Fred Westerbeke of the Joint Investigation Team discusses its findings about the 2014 Malaysia Airlines MH17 crash.

Fred Westerbeke of the Joint Investigation Team discusses its findings about the 2014 Malaysia Airlines MH17 crash. Photo: AFP/Getty

Five years after the downing of Malaysia Airlines’ MH17, the Joint Investigation Team in the Netherlands has named four suspects it intends to charge with the murder of 298 passengers.

On Wednesday night, Australian time, JIT announced that international warrants have been issued for the arrest of three Russians and one Ukrainian suspected of shooting down the passenger jet from a field in Pervomaisky, eastern Ukraine.

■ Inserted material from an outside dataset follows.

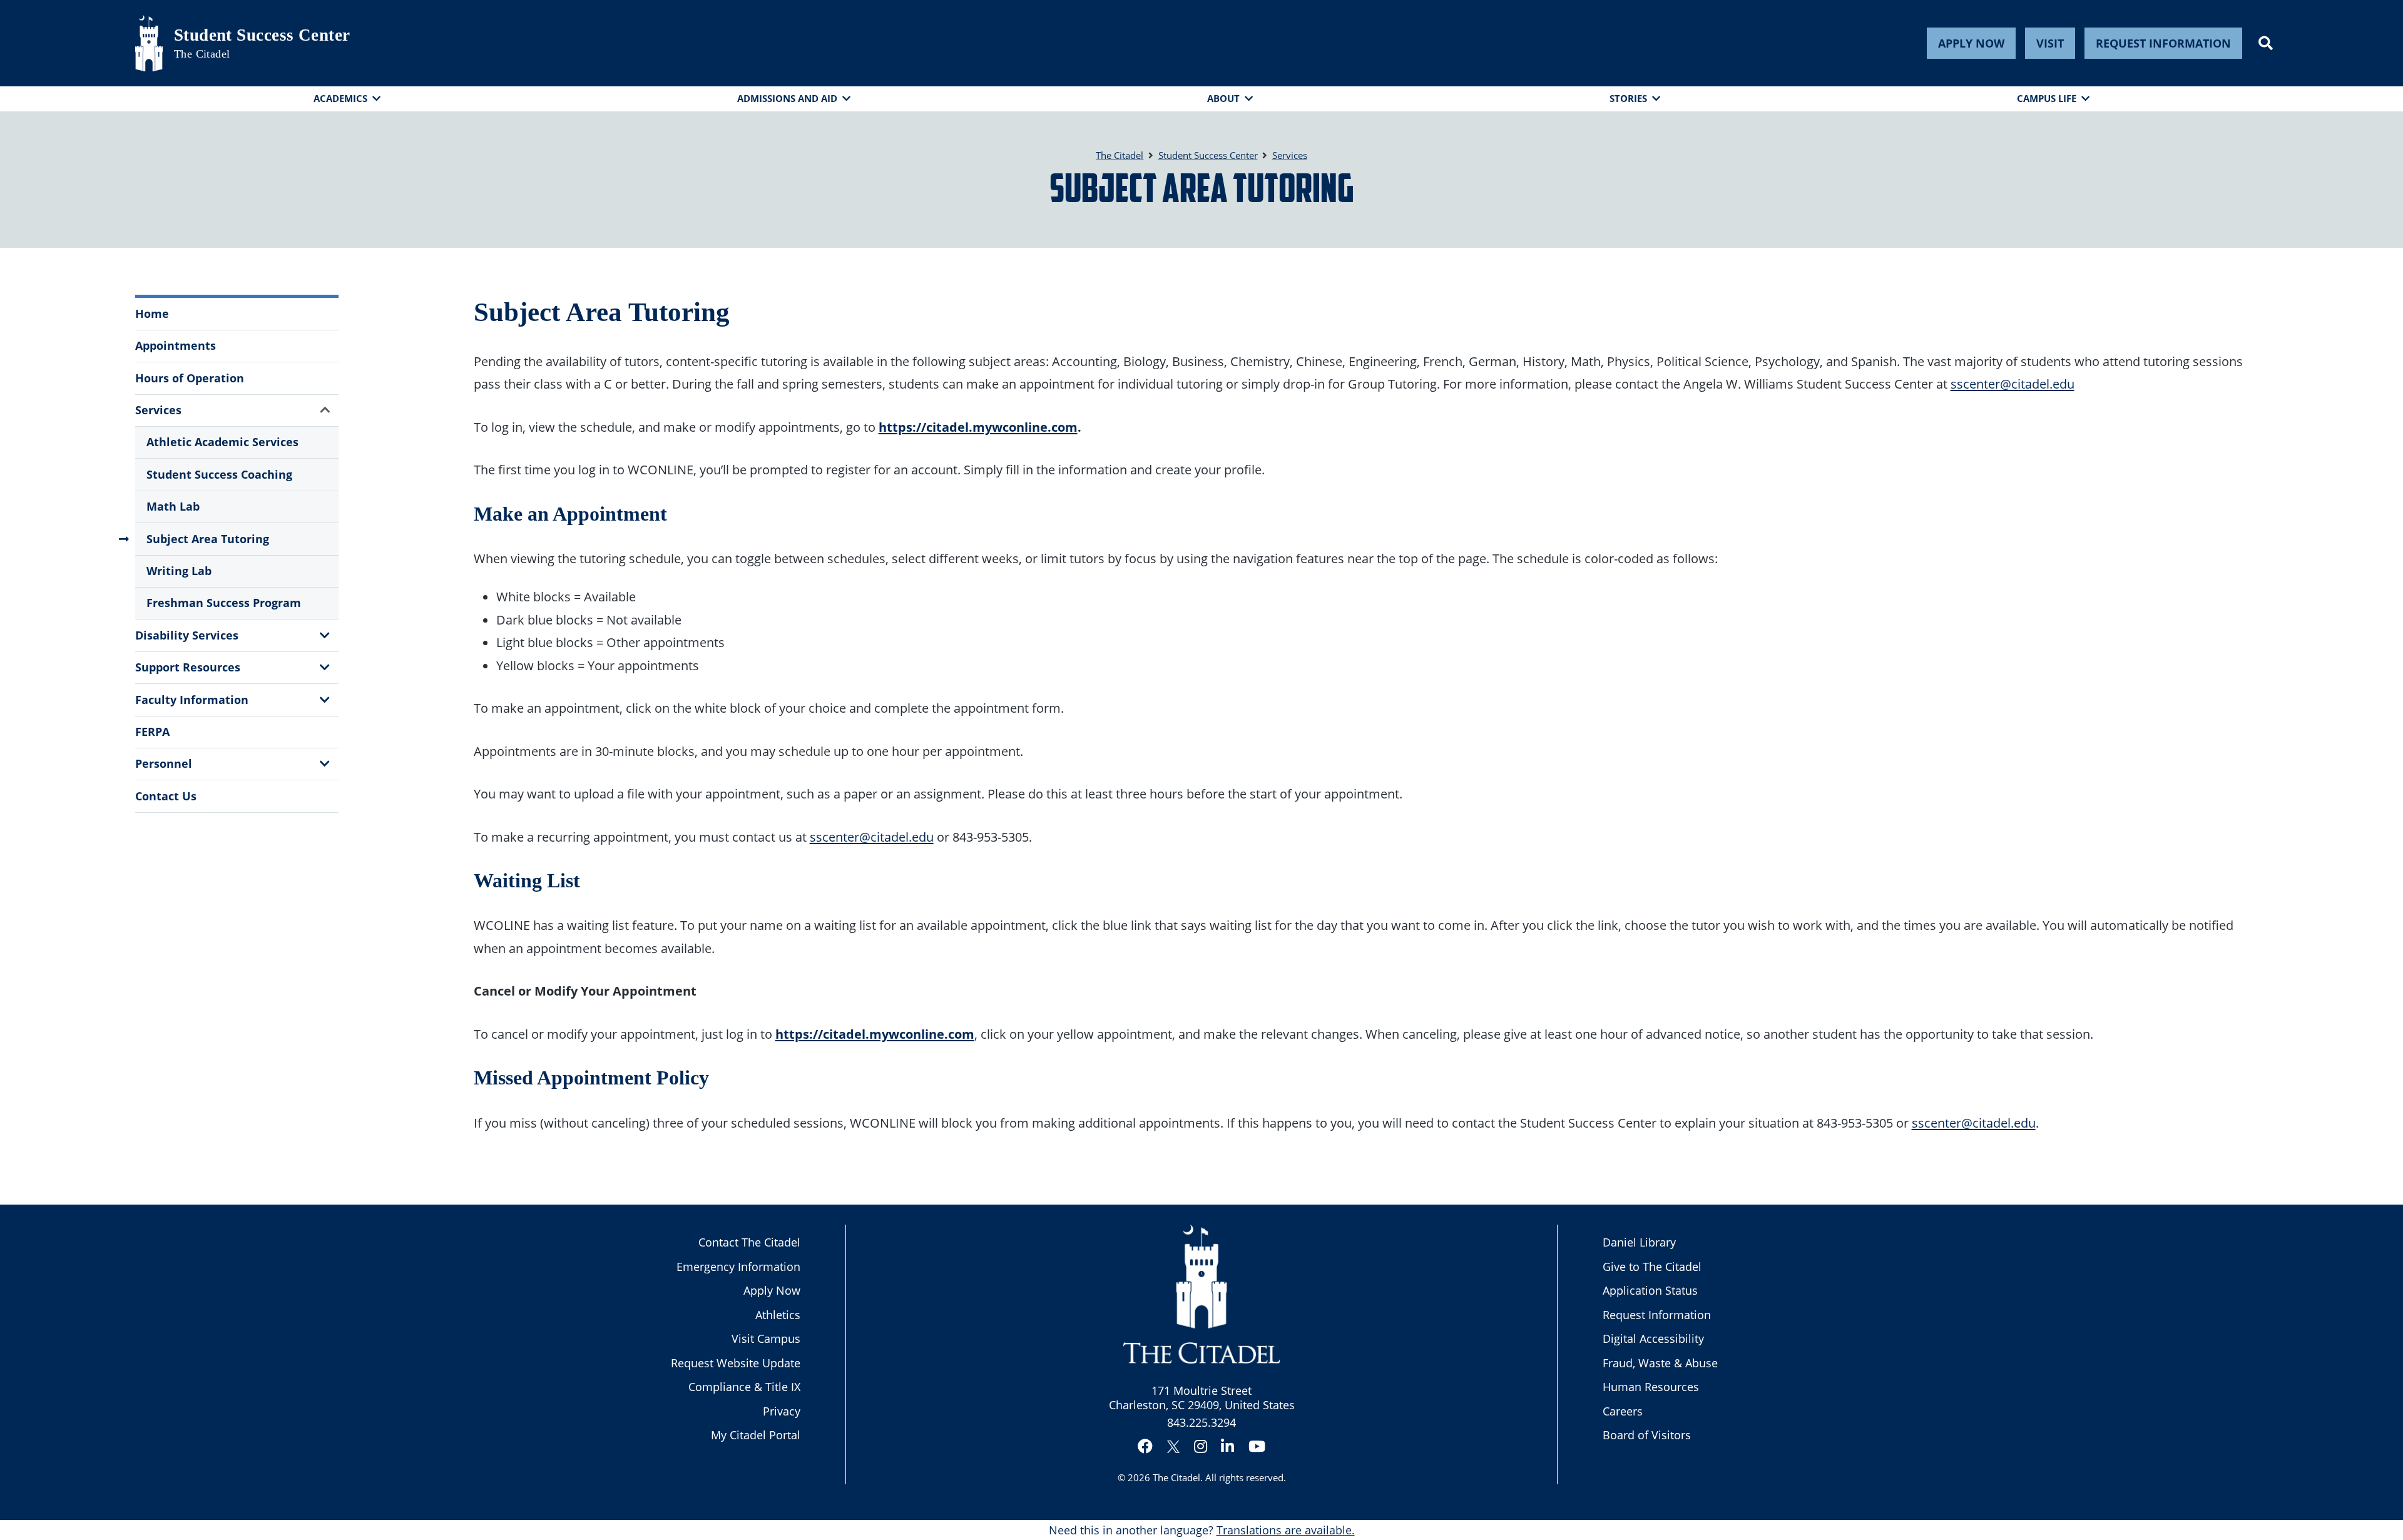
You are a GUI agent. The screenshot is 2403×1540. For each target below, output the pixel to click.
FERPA (152, 731)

The Dutch-led investigative team said the four suspects – Igor Girkin, Sergy Dubinskiy and Oleg Pulatov and Ukrainian Leonid Kharchenko – are responsible for transporting the missile system used to down the flight.

Chief prosecutor Fred Westerbeke said the three Russian suspects have military and intelligence backgrounds.

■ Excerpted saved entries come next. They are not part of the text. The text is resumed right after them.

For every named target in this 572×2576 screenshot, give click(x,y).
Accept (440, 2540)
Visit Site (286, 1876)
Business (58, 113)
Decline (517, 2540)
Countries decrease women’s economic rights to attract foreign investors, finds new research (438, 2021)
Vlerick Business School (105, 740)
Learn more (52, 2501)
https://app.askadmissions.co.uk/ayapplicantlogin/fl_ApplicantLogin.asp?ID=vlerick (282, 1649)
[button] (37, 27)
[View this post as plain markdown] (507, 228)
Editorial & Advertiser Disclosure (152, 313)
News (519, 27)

ABC reports Mr Girkin, 48, is a former colonel in the Federal Security Service (FSB), Mr Dubinskiy, 56, was employed by the Russian Military Intelligence Service, and 52-year-old Mr Pulatov is a former soldier with Russia’s Spetznaz special forces, also known as the GRU.

People visit the Malaysia Airlines flight MH17 crash site near the Grabovo town in Donetsk, Ukraine on July 26, 2014. Photo: Getty

All 298 people on board the Malaysia Airlines flight were killed when the plan was hit by anti anti-aircraft missile as it flew over eastern Ukraine on July 17, 2014.

There were 38 Australians, one New Zealander, 193 Dutch, 43 Malaysians and 12 Indonesians aboard MH17, as well as 10 British passengers.

The other passengers were from Germany, Belgium, the Philippines and Canada.

The Joint Investigation Team was formed in 2014 by Australia, Belgium, Malaysia, the Netherlands and Ukraine to investigate collaboratively.

Mr Westerbeke said the suspects would be placed on international wanted lists.

The murder trial is scheduled to begin in a Dutch court on March 9, but Russia indicated earlier on Wednesday it won’t provide legal assistance or hand over suspects.

If the suspects were convicted in absentia, they would face Interpol arrest warrants if they ever left Russian territory.

Ukraine’s Deputy Foreign Minister Olena Zerkal said earlier on Wednesday the Russian military’s “top brass” allowed the transfer of the Buk missile launcher to and from the area from the 53rd Anti-aircraft Brigades base in the Russian city of Kursk.